C’est aux Rencontres de la photographie d’Arles 2022 que Brainto a croisé la route de l’artiste française Delphine Blast, ou plutôt de ses portraits de femmes latino-américaines puissantes sur fonds fleuris. Sous le charme, nous l’avons retrouvée à Paris, après un voyage entre le Pérou et la Colombie, et avant qu’elle ne reparte pour la Tanzanie, pour échanger quelques mots. C’est sûr, Delphine Blast mène une sacrée vie aux quatre coins du monde, à la rencontre des autres, avec la photographie sociale comme fil conducteur. Par ses images, elle cherche à mettre en lumière autrement ces femmes d’Amérique latine, souvent réduites à une vision clichée et réductrice d’un folklore qui fait sourire.

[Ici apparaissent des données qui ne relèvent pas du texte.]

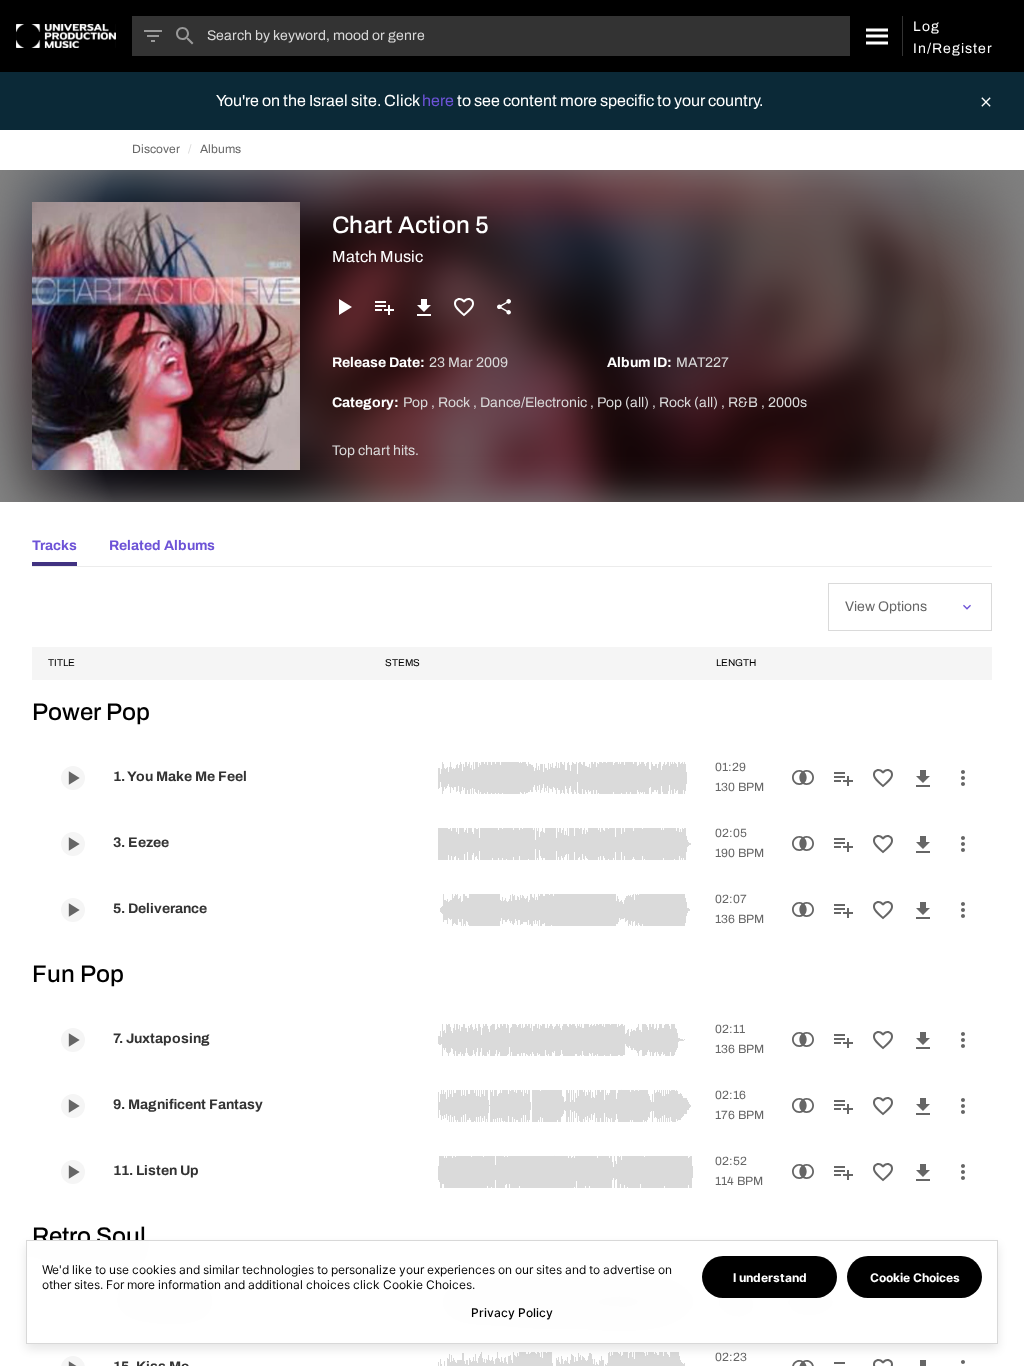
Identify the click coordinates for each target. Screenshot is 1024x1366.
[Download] (424, 307)
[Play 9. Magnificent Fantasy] (73, 1106)
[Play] (344, 307)
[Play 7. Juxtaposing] (73, 1040)
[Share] (504, 307)
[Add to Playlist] (384, 307)
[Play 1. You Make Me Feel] (73, 778)
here (439, 100)
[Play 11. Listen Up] (73, 1172)
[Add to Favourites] (464, 307)
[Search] (875, 36)
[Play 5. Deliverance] (73, 910)
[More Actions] (963, 778)
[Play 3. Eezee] (73, 844)
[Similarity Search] (803, 778)
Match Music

À Arles, les images de Delphine Blast étaient présentées à la superbe Fondation Manuel Rivera Ortiz au sein de l’exposition « Dress Code », véritable explosion de couleurs, de matières… Une exposition particulièrement riche, Brainto vous a déjà parlé des images de Robin Block de Friberg (ici) et de Sanne De Wilde et Bénédicte Kurzen (ici), découvert(e)s dans ce même cadre. Le pitch de cette exposition : « réunir une quarantaine d’artistes proposant des regards singuliers sur l’identité et le vêtement dans le monde ». Delphine Blast, depuis son premier voyage en Bolivie pour un stage au cours de ses études, n’a jamais cessé de parcourir l’Amérique du Sud pour en comprendre ses traditions et ses femmes, des Zapotèques mexicaines aux Cholitas boliviennes. Elle s’intéresse à leurs identités, leurs histoires, les place sous les projecteurs, les met en confiance, et s’émancipe dans un même mouvement en tant que femme et photographe. Comprendre ces femmes c'est tenter de se comprendre elle-même. Remontons le fil de cet appel du large outre-Atlantique.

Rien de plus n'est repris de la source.